Carrots that are left in the garden all winter can be absolutely addicting when dug in the winter or spring, sweet and crunchy like nothing the supermarket has ever seen. I’ve tried keeping carrots in a root cellar with various storage strategies, and no system equals leaving them in the ground right where they grew. Mulch hay, leaves, and snow-cover will protect them from freezing, and that is the happiest way to kiss a carrot goodnight for the winter.
Suppose, now, that you want to wake up a few pounds of those carrots in January and taste their sweet dreams. And suppose we’ve had three feet of heavy wet snow and an inch of freezing rain for good measure. A root cellar full of carrots starts to sound pretty good right about now.

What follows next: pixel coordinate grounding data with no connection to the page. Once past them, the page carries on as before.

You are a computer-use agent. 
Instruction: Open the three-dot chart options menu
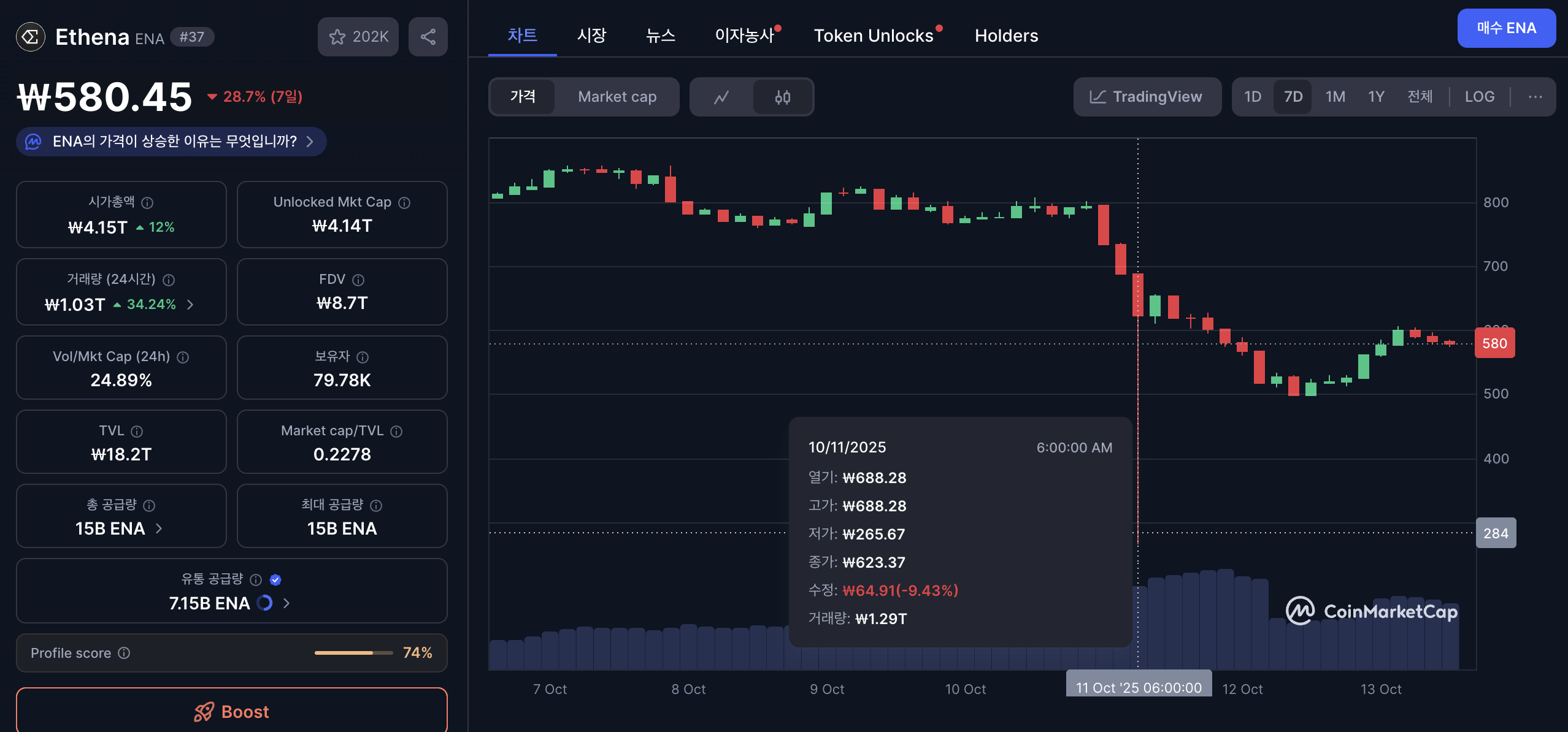[1535, 97]
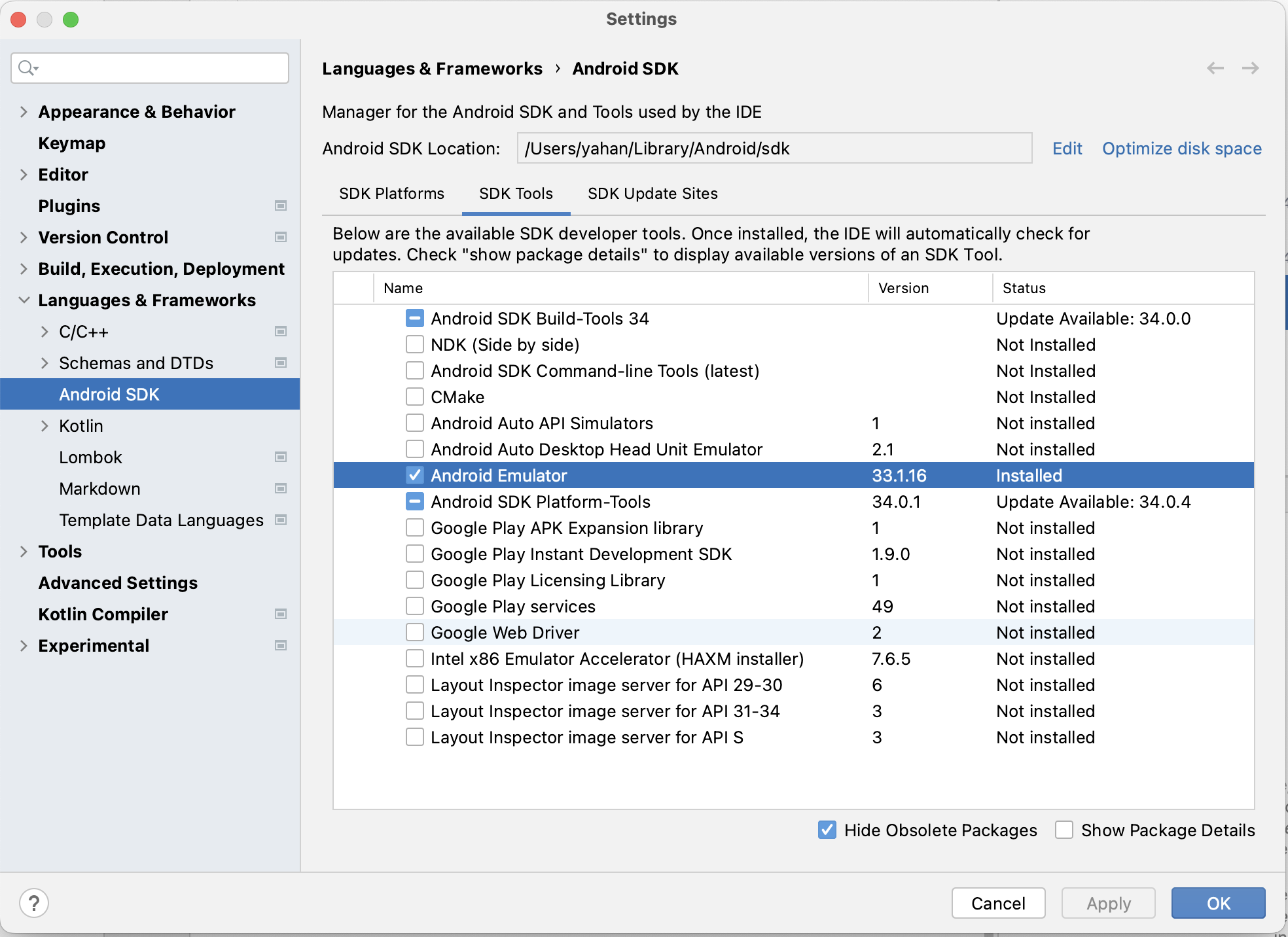Click project-level icon beside Plugins
Screen dimensions: 1288x937
coord(281,205)
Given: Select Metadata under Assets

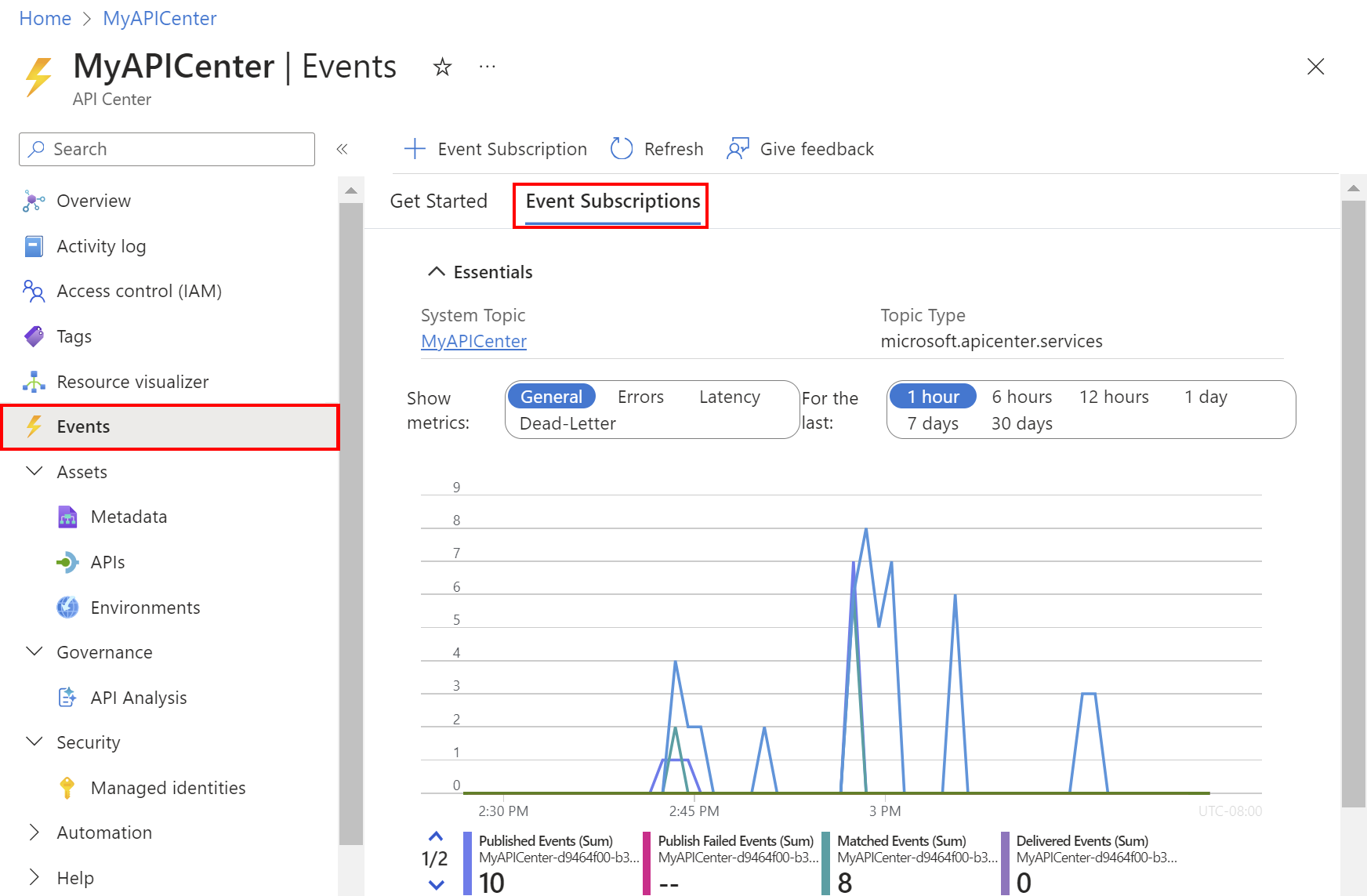Looking at the screenshot, I should [128, 516].
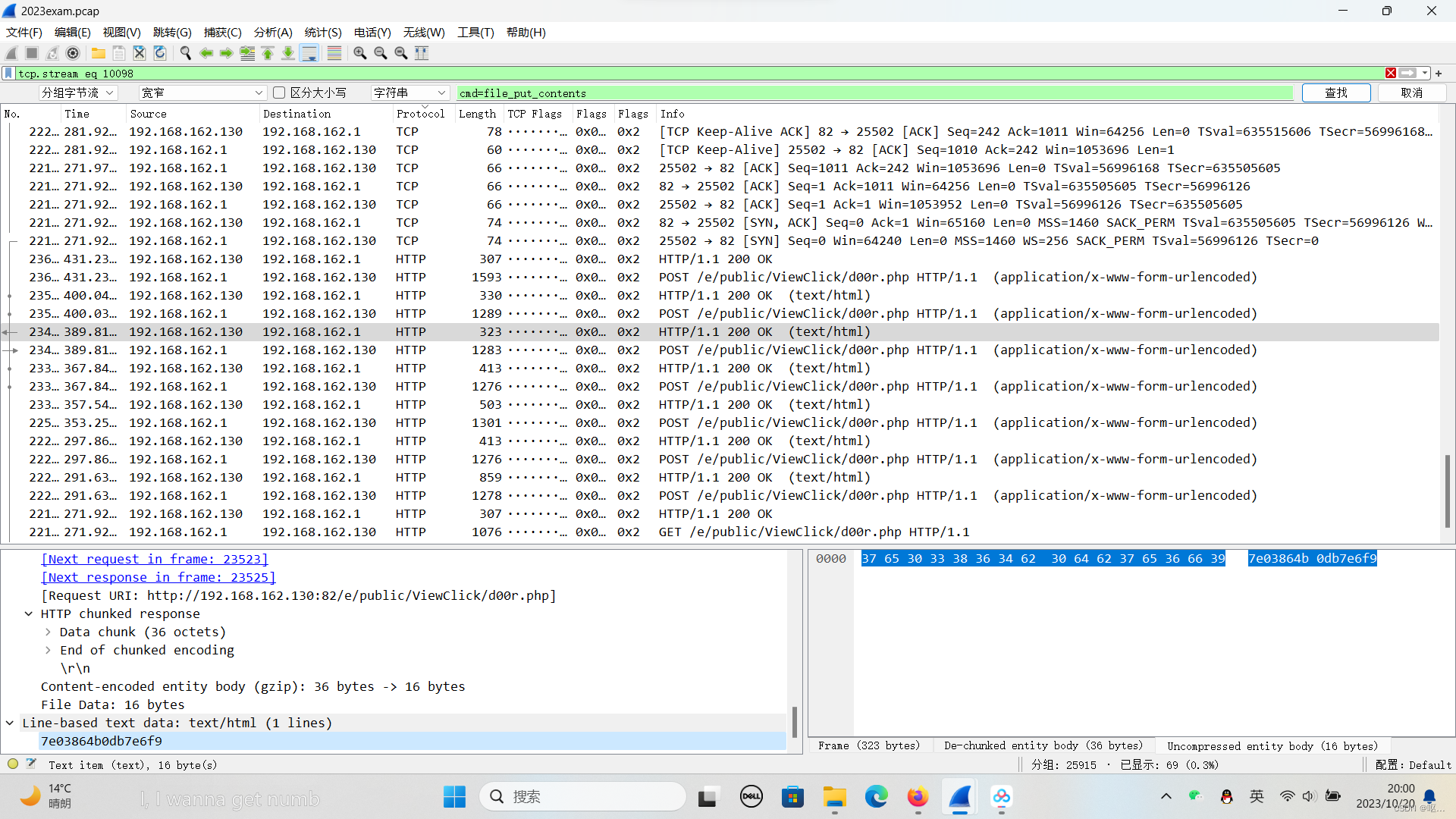Viewport: 1456px width, 819px height.
Task: Enable the 区分大小写 checkbox
Action: pyautogui.click(x=279, y=93)
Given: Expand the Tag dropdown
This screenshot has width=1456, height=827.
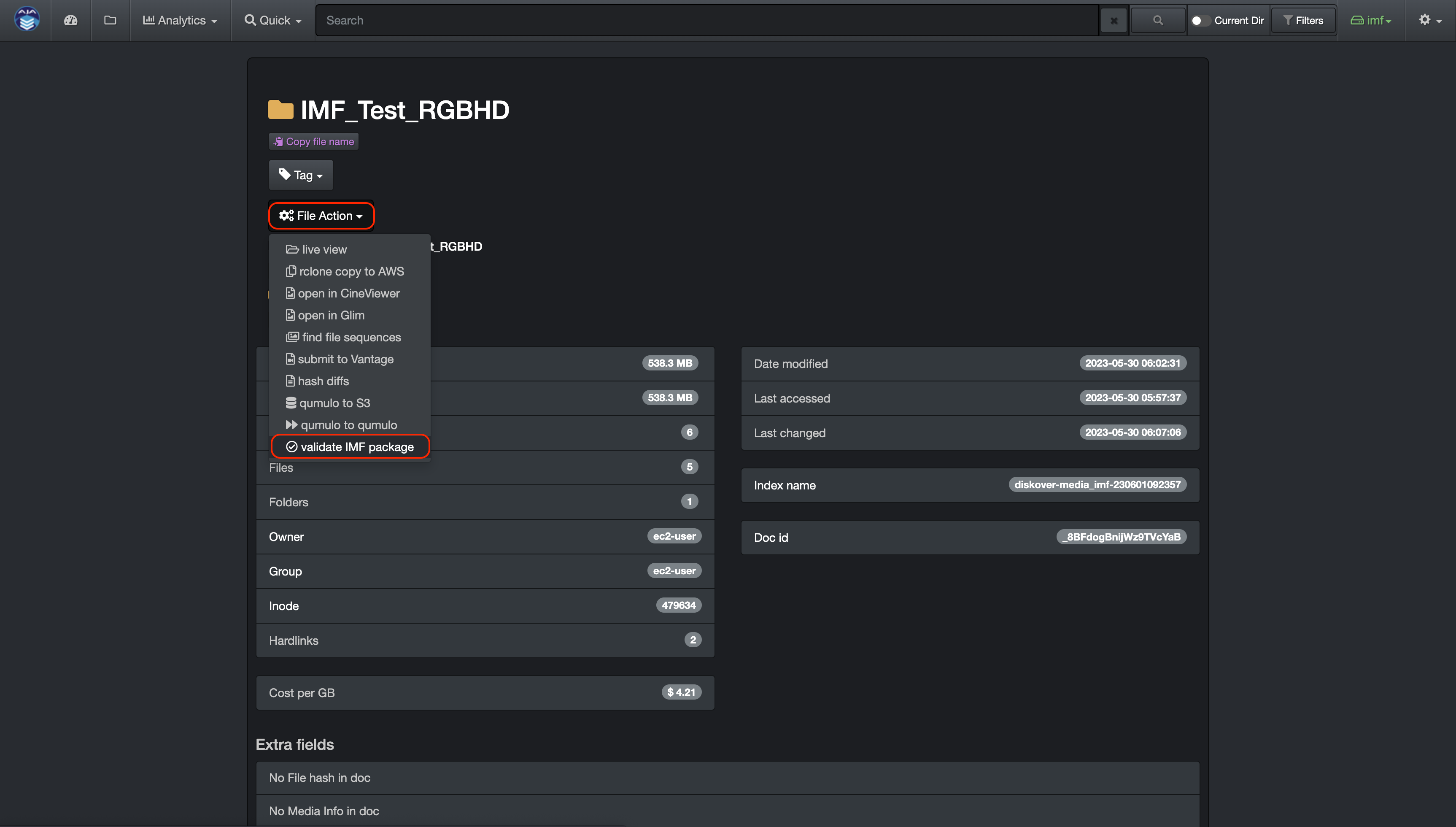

But the addiction is strong. I know the difference. These stay-at-home carrots are worth a few minutes with a snow shovel, hacking away at the snow, ice, and hay until you see that dark earth reveal itself for the first time since October. And then you reach for the garden fork and plunge it into the soil as if it were August, soft and pliable, and pry up the prettiest carrots that Old Man Winter has ever seen.
That is what happens most of the time, but not always. I will never forget one February day several winters ago, approaching one of my carrot beds with snow shovel in hand and a five gallon bucket ready to fill with carrots. I wanted a carrot cake like my bees want nectar, and I started digging.
Each carrot bed is marked with fiberglass fence posts at the corners, so I know exactly where to dig. But this time when I got down to that friable, gorgeous soil not seen since Autumn, there was nothing there. Nothing but vole tunnels. They had binged on the entire bed, every last carrot crumb, and were now probably sitting in an underground circle at some 12-step vole program for winter carrots.
But this year the crop is all mine, no voles to dine, and I am happily pushing my kidneys to the limit, one bowl of soup at a time.
We had the same experience with voles here at Tanna Farm. It sucks.